A Python programme that contains all of its code in a single script with thousands of lines,
a long code snippet being repeated dozens of times throughout the source code,
super elegant code that accomplishes miracles in just a few symbols (and might as well be black magic),
functions that contain a ton of different actions under the most generic names
– we all encounter at least some of these on a regular basis in code of our colleagues or in our own.

Why those points are issues might be obvious to many of you, but lets reiterate the problems here:

  1. Large and complex files with long and complex functions are hard to understand, and thus to maintain and debug.
  2. Large code parts that are repeated multiple times are also harder to maintain — and provide more nesting grounds for bugs.
  3. A short one-liner might feel genius in the moment — but is a pain to understand for anyone who isn’t trained in the dark arts of code golfing.
  4. Unclear, generic or misleading function and variable names are another cause for nobody, not even the authors, understanding the code in a few months time.

Ultimately, there is a pipeline:

And this is made worse by some of these issues bringing along their own bugs.

This is absolutely not so say that you’re to blame for bad software. Sure, in the search of immediate culprits, fingers may point to you.
But you likely didn’t set out to create bad code. Maybe time constraints required a quick and dirty solution. Or you thought it was just going to be an intermediate solution anyway, but as they say: There is nothing more permanent than a temporary solution. And finally, especially in the case of the gigantic Python script, you might just have thought that the scripting language you’re using doesn’t allow for or doesn’t deserve a lot of structure and thought put into it.

How to fix this?

If a code base already looks messy and over-complex, it is time for ✨refactoring✨.
But this is not the topic of this article, since my colleague Diana Hille has already written a three-part-series on this topic.
This blog article is a sort of follow-up, or rather a prequel, to that series.
Refactoring might be inevitable because of code growing more complex over time or larger changes being required for implementing new features or upgrading to newer dependency versions.

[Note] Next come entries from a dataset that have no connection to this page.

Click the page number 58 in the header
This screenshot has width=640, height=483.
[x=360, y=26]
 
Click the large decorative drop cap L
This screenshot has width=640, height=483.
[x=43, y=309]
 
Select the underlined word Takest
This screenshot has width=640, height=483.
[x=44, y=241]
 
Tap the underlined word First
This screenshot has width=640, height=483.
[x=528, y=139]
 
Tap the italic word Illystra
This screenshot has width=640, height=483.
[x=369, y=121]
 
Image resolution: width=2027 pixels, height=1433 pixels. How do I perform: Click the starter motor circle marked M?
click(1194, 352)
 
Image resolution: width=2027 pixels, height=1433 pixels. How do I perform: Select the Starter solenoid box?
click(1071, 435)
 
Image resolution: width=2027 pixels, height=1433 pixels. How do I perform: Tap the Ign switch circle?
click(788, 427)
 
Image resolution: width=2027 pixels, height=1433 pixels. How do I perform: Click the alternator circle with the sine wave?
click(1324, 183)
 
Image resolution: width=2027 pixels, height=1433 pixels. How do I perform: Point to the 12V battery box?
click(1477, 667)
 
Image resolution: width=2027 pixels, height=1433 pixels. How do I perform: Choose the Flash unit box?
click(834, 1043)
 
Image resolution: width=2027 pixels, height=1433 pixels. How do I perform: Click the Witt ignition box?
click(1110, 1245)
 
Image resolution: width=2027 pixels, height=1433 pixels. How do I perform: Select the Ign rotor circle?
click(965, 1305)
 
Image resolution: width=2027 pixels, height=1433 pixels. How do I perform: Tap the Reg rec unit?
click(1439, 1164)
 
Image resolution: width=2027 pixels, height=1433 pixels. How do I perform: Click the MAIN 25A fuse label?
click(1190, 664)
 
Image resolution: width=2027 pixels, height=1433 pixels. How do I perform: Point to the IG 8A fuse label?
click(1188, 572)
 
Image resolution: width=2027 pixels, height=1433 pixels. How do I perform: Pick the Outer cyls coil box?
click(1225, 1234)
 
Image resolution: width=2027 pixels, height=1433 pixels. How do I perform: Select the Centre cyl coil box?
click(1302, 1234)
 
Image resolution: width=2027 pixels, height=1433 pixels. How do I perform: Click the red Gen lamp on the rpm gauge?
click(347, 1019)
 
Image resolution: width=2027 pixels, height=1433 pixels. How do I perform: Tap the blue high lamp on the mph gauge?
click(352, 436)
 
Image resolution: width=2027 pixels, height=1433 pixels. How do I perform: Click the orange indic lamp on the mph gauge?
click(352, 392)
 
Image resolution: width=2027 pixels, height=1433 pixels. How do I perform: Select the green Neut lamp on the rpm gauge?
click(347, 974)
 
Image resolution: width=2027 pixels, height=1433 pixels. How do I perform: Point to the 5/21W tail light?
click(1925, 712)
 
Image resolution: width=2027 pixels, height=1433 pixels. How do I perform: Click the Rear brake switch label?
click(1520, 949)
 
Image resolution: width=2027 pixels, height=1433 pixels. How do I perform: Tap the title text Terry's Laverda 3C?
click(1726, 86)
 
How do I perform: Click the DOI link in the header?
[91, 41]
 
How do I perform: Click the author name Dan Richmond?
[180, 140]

And even if a whole refactoring is not necessary, virtually no programmes can just be programmed and never touched again – as soon as other humans or software and hardware components come into play, change will be necessary over and over again (see Lehman’s categorisation of software).
But we can make the code toucher’s job a whole lot easier by

  1. programming as cleanly and clearly as possible from the beginning on,
  2. continuously improving the code base,
  3. and making sure that additions to the code are up to the same standards as the rest.

Here’s where clean code principles come in. You may have heard that term thrown around in software engineering circles. While this term and the accompanying concepts were made popular by Robert C. Martin, it is now an entire movement [It should be noted here, that his book is not without controversy. It is perceived as dogmatic and false in some points. Furthermore, the person of Robert C. Martin has faced significant criticism for his sexist and racism-apologetic remarks. This is why we will focus more on generally agreed upon principles, rather than taking his word as gospel.].
The principles encompass several Do’s and Don’ts for producing more readable and less error-prone code.

In the following, we will dive into those that I personally find the most helpful and impactful (and am therefore actually applying in my day-to-day life).
But if you are interested in learning more, you can check out the Clean Coders‘ movement website (Caution, it is a bit confusingly structured), or a list of all principles mentioned in Martin’s book. Alternatively, you can of course check out the actual source of it all, the Clean Code book. If you don’t feel like supporting its author with your money (because of the aforementioned sexism and politics), you might find it in your local library, or you can borrow it online in the Internet Archive’s Open Library.

Use expressive names

I maybe don’t have to tell you this one. Name your classes, your functions, your variables, in ways that convey their purpose. Thinking of these expressive names can be pretty hard. As the saying goes:

There are only two hard things in Computer Science: cache invalidation and naming things.

Phil Karlton

Therefore, it’s important to keep in mind another one of the clean code principles: you don’t have to put equal effort and expressiveness into the naming of all your code components. The further down the hierarchy you go, the shorter and generic your names can become.

The hierarchy:

This is closely tied to the scope of your named things. A module may be exposed to the whole world and should therefore have a quite unique name. A class has to have a unique name for at least its module or project. A function only strictly has to be unique for the file it is contained in (at the very least, you will likely have some form of main-function). With variables, it depends on the programming language you’re using. Global variables on the file or class level of course have to be unique for the overarching file or class. Variables defined in functions only have to be unique in that function. But whether variables contained in smaller scopes like in loops occupy only the space in which they are defined in – or whether they are automatically defined for the overarching function – varies from language to language.
Additionally, the lower down the hierarchy you go, the clearer the meaning of a component becomes, based on its context.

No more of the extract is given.